Phil Compton, regional representative of the Sierra Club, addresses a gathering of those opposed to offshore drilling Sept. 14 at Sand Key Park.
CLEARWATER - Three, six and 12 billion barrels are the various estimates of the oil reserves to be found off Florida’s Gulf coast; a mere drop in the bucket compared to the potential economic loss to Florida, say opponents of offshore drilling.
Opponents of offshore oil drilling in Florida’s gulf waters held a rally and news conference at Sand Key Park Sept. 14 to highlight the threat they see in attempts by oil businesses to open Florida’s gulf waters to drilling, and to count the numbers they envision.
“Millions of animals dead,” said Clearwater Aquarium Director David Yates.
“Our mission as everyone knows is to save marine life in a disaster.
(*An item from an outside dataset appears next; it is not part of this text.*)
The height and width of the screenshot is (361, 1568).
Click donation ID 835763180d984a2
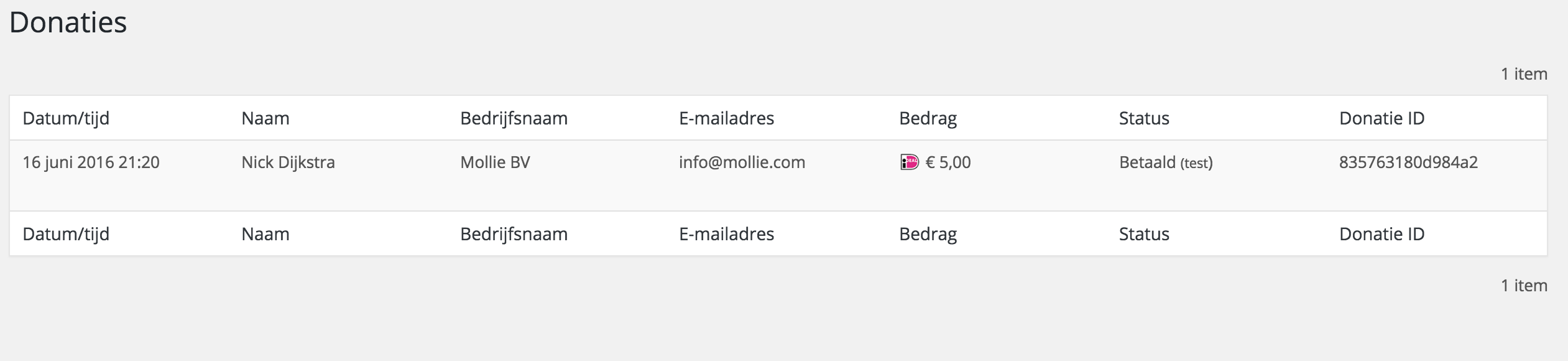coord(1408,162)
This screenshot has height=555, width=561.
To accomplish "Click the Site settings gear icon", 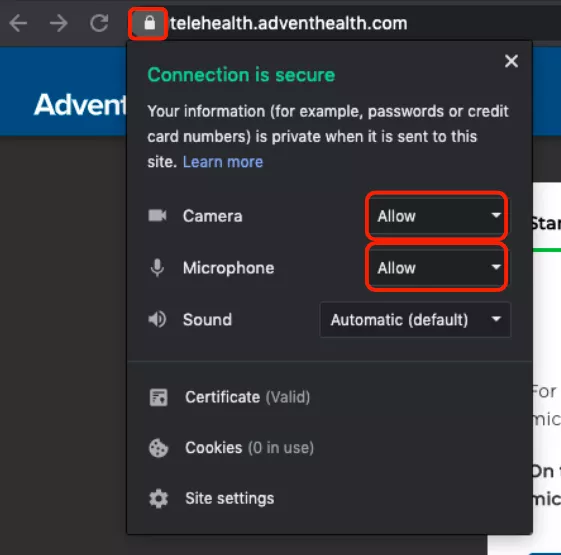I will point(158,498).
If an oil spill the size of the one now occurring off Australia’s shore were to occur here by the time we arrived at the scene most of the animals would already be dead; we’d be overwhelmed,” he said.
Yates was referring to the hypothetical scenario of an oil spill similar to the one which now threatens Australia and which organizers of the rally said is almost certain to happen here if gulf oil drilling is allowed.
Using a satellite photo map overlay of the Australian spill which began Aug. 21 and has now spread to cover an area 105 miles long by almost 100 miles wide, Sierra Club’s regional representative Phil Compton said that in a week such a spill 85 miles off Tampa Bay would have completely engulfed the shore line here.
“A disaster that would by now have completely destroyed our $6.5 billion coastal economy,” Compton said.
The potential for disaster is an issue which concerns not just environmentalists but business owners as well who rely on tourism. Sirata Beach Resort vice president Lenné Nicklaus-Ball said, “Big oil is funding this process under the table, paying people off, and if it passes you won’t be able to eat the seafood here. Tourism supports our community. If those dollars go away you’ll be paying state income tax in Florida for a long time to come.”
The message delivered by the rally’s organizers stressed the importance of understanding that the very equipment which is now spewing oil into the ocean along Australia’s shoreline is the same equipment being touted by the oil industry for use off Florida’s gulf coast. It’s called a Jackup Rig, a type of drilling platform that may be moved up and down on stationary legs set on the sea floor and it’s considered the most advanced and safest oil drilling equipment currently available.
“All those systems pretty much failed in this latest spill,” said DT Minich, executive director of Visit St. Pete/Clearwater.
“Remember the red tide in 2005,” Yates said. “It killed 100 sea turtles and went away, but an oil spill would be here to stay.”